Вместо ответа Иван Матвеевич вынул из телеги топор, которым рубил лодочную цепь, и с размаху ударил по замку. Замок лязгнул, но не открылся.
— Иван Матвеевич! Женя прав, нам дальше в тыл надо, — подошел Игорь. — Тут немцы нас достанут...
— Нужны мы им, как собаке пятая нога… Глянь-ка вон туда!
Возчик положил на плечо Игоря свою тяжеленную руку, повернул Игоря к заходящему солнцу. Там, в оранжевом полукруге заката поблескивали немецкие бомбардировщики, то выходя из пикирования, то снова падая на лес.
— Не город бомбят, а левей. Железная дорога там на Москву. Смекаешь? Москва нужна немцу, а сюда, в леса и болота, он не пойдет.
— А если пойдет? — не сдавался Женька. — Мы отъехали всего двадцать пять километров, немецкие мотоциклисты за час могут быть тут...

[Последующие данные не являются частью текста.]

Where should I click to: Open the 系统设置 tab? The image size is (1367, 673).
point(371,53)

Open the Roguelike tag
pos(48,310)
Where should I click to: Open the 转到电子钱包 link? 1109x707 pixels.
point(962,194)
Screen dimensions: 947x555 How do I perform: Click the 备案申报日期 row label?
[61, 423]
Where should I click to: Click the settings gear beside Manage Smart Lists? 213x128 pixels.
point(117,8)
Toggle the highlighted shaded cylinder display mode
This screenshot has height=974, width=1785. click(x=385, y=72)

— Бабы! А ну заткните им рты. Больно грамотны стали... Ляд их побери!
— Уж внушайте им сами! Мы что? Мы бабы, — робко и виновато сказала Анна Михайловна, мать Игоря. Бомбежки, эвакуация, необходимость искать где-то пристанище так подействовали на нее, что она, казалось, потеряла волю и способность трезво мыслить.

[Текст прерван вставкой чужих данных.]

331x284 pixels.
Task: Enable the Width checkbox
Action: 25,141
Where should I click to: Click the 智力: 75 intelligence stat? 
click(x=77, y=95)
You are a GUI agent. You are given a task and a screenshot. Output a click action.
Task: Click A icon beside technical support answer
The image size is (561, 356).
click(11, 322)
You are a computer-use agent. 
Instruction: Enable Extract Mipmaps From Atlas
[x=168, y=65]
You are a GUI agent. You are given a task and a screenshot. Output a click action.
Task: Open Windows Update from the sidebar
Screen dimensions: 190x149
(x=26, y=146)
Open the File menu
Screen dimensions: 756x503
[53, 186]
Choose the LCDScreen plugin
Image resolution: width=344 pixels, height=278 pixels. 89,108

— Пап! Ты хочешь всех нас отдать в руки фрица! Надо ехать минимум до Ярославля, — упорствовал сын.
Иван Матвеевич подошел к возу, расслабил веревку, выдернул два узла, бросил сыну под ноги.
— На, газуй до Ярославля!
А сам снова стал сшибать замок.
— Другие беженцы в жилые дома стучатся, а ты замок на собачьей конуре сбиваешь. Поехали вон к тому дому...

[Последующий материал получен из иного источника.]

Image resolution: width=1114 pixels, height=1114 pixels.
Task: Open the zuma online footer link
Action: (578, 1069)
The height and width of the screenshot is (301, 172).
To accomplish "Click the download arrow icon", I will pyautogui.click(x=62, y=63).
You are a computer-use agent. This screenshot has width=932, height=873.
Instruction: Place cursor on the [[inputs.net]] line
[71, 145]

— Не наводи на грех, стервец! — крикнул отец и с такой яростью саданул по замку, что тот не только слетел, но и врезался в землю. Ставни распахнулись. Баня оказалась совхозным ларьком, в котором еще вчера продавали хлеб, мыло, грабли, молотки и другой хозяйственный инвентарь. Кроме двух усохших буханок хлеба да ста двадцати трех молотков (Громов-старший трижды пересчитал их), в ларьке уже ничего не было. Готовясь с часу на час к приходу немцев, рабочие поделили между собой все товары. Но прошла неделя, другая, с востока мимо деревни проходило все больше автомашин с красноармейцами, появилась надежда, что город скоро отобьют.